● About this task
Find the string "click" in the listing and report every line that has it.

● Data under study
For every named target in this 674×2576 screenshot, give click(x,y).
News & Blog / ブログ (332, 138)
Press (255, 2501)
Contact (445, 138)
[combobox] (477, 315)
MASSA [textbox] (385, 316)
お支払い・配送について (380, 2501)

...

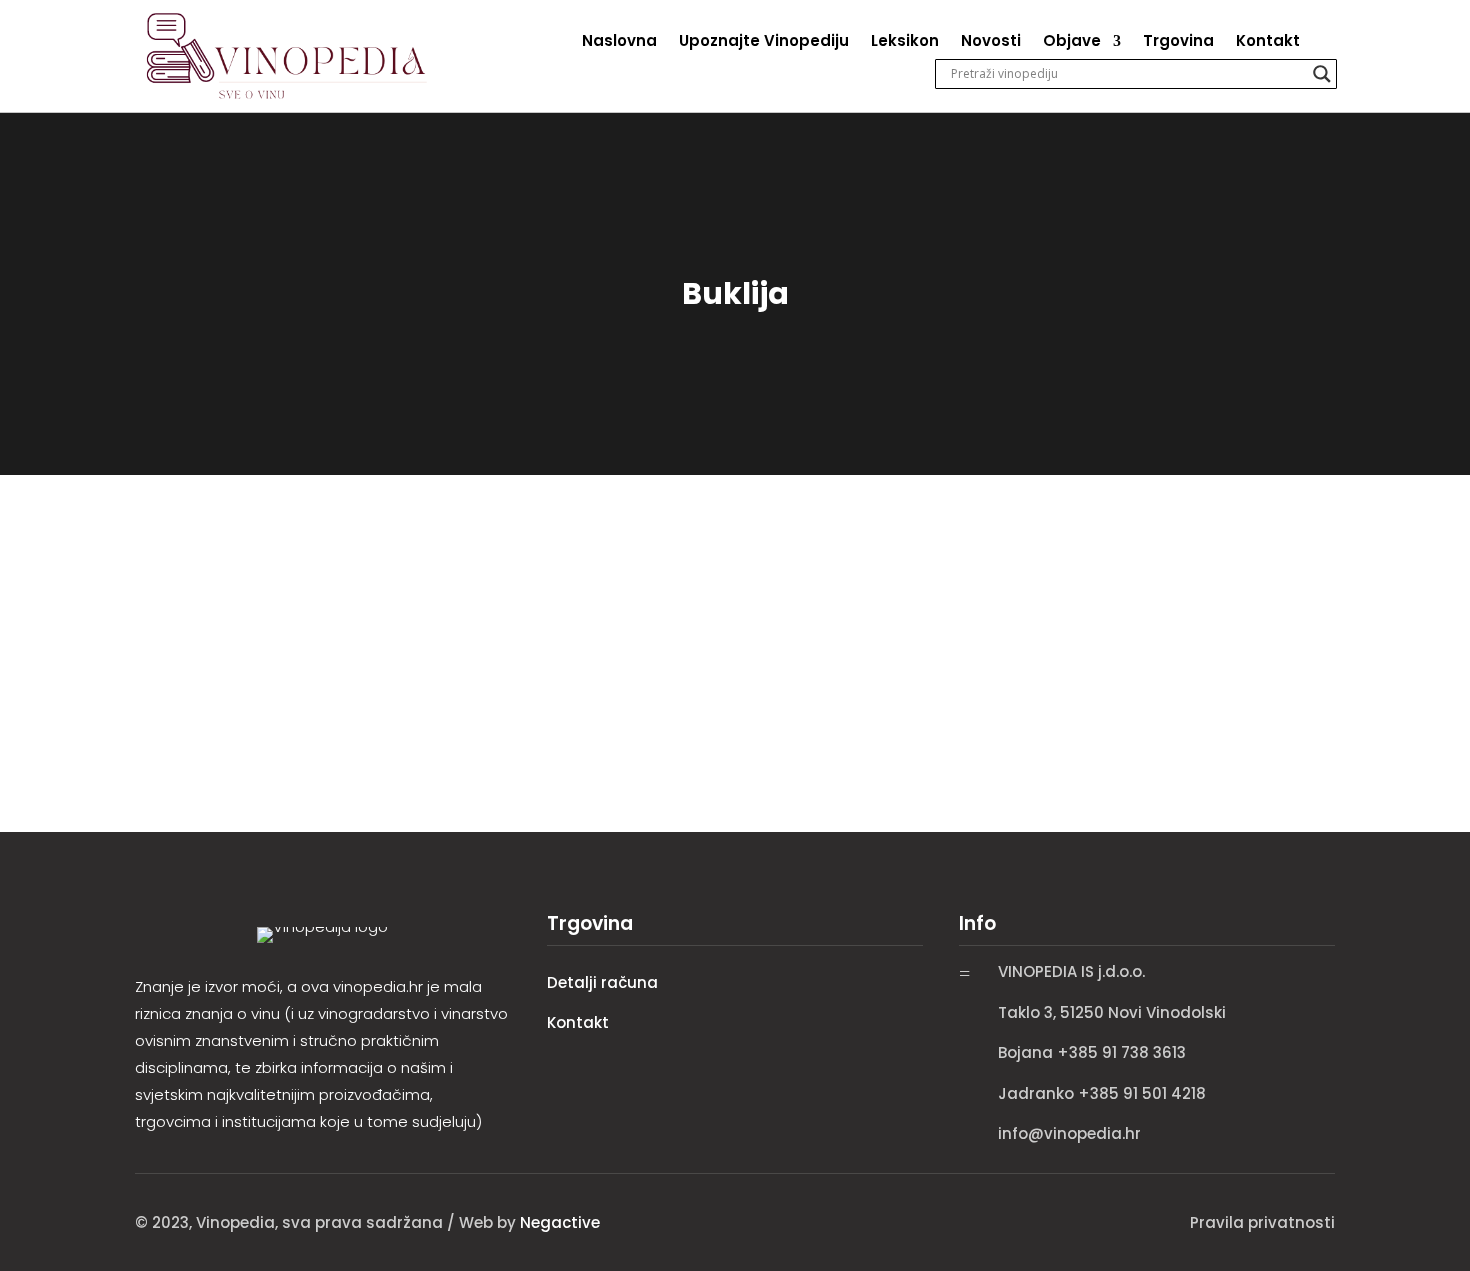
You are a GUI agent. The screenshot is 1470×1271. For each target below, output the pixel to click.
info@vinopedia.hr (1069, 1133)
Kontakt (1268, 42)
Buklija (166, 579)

* * *

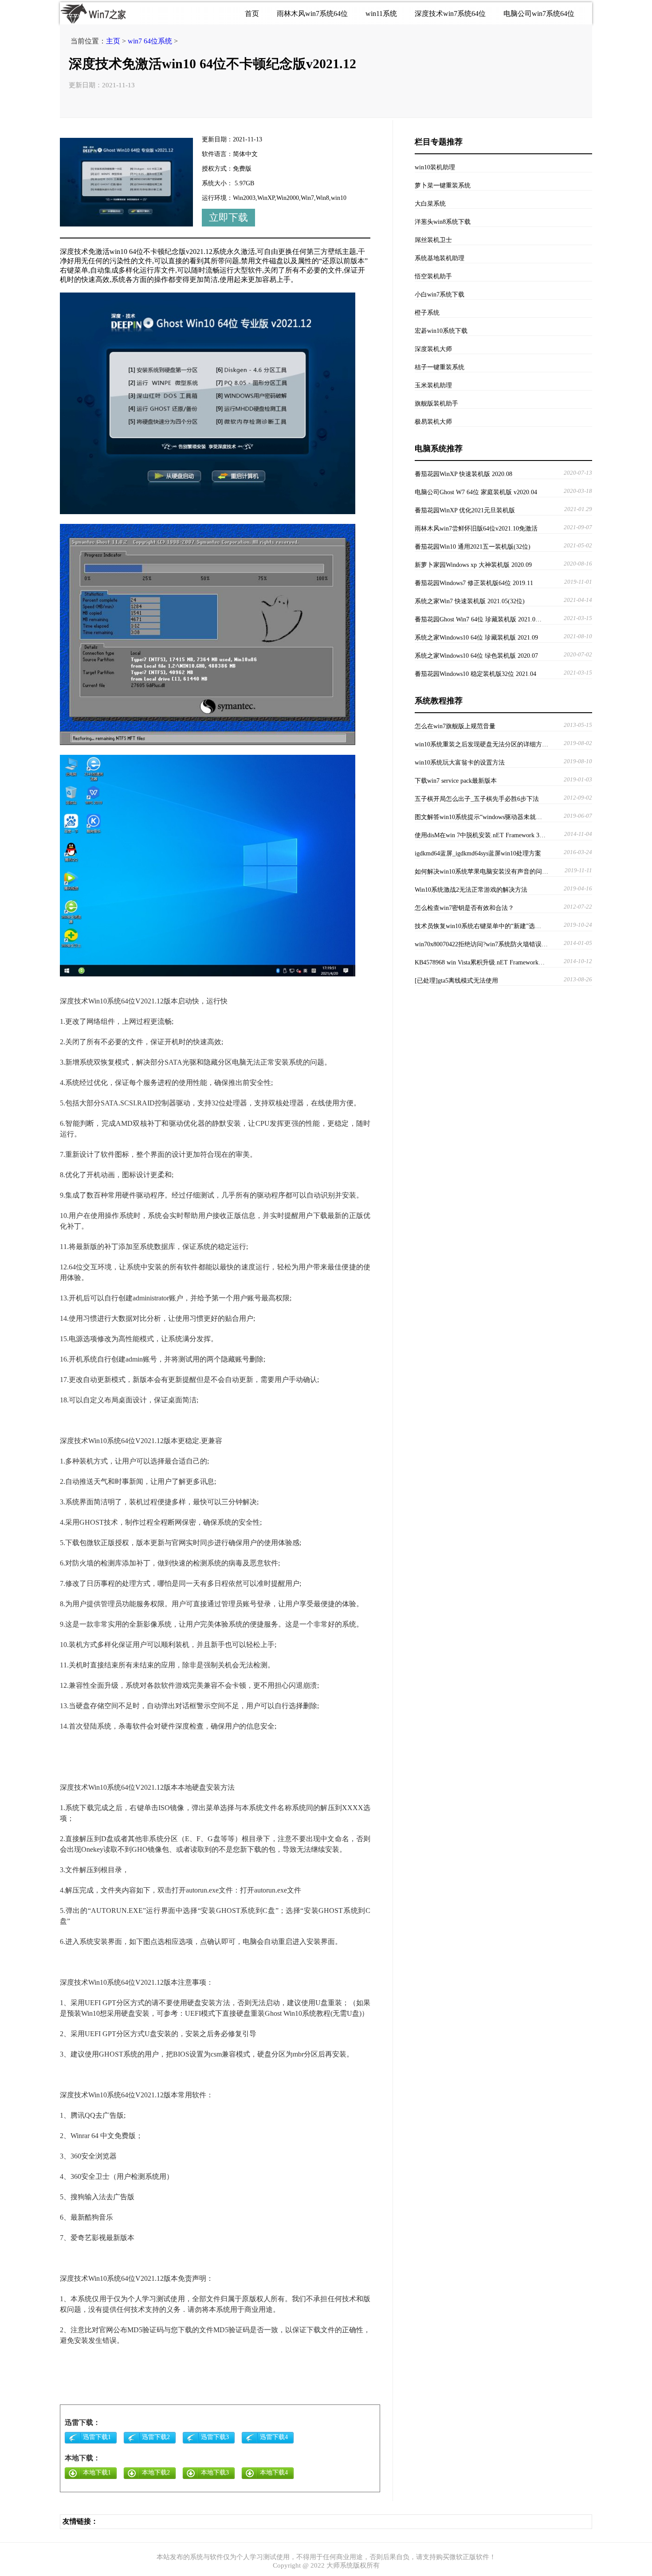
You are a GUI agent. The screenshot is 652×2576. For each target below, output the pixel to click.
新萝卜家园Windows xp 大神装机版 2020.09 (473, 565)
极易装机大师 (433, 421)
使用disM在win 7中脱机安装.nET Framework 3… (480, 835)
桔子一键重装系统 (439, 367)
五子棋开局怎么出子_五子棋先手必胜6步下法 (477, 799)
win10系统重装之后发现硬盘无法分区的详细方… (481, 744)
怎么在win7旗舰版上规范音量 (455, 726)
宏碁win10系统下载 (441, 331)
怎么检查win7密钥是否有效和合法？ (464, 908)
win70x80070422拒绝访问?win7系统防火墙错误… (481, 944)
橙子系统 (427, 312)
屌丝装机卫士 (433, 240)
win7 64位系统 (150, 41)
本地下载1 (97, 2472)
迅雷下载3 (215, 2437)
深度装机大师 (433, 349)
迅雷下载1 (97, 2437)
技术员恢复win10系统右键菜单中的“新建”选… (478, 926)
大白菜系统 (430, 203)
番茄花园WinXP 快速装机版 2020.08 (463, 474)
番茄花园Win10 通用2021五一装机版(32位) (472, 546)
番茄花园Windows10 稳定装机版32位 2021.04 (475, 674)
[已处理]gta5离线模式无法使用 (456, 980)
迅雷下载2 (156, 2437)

● Answer section
For every named target in this 674×2576 screenshot, give click(x,y).
You are a GUI agent. The screenshot is 1470×1271. For each target below, output the pixel to click.
You are a GUI agent. The screenshot is 652×2576. For each target below, output the pixel to click.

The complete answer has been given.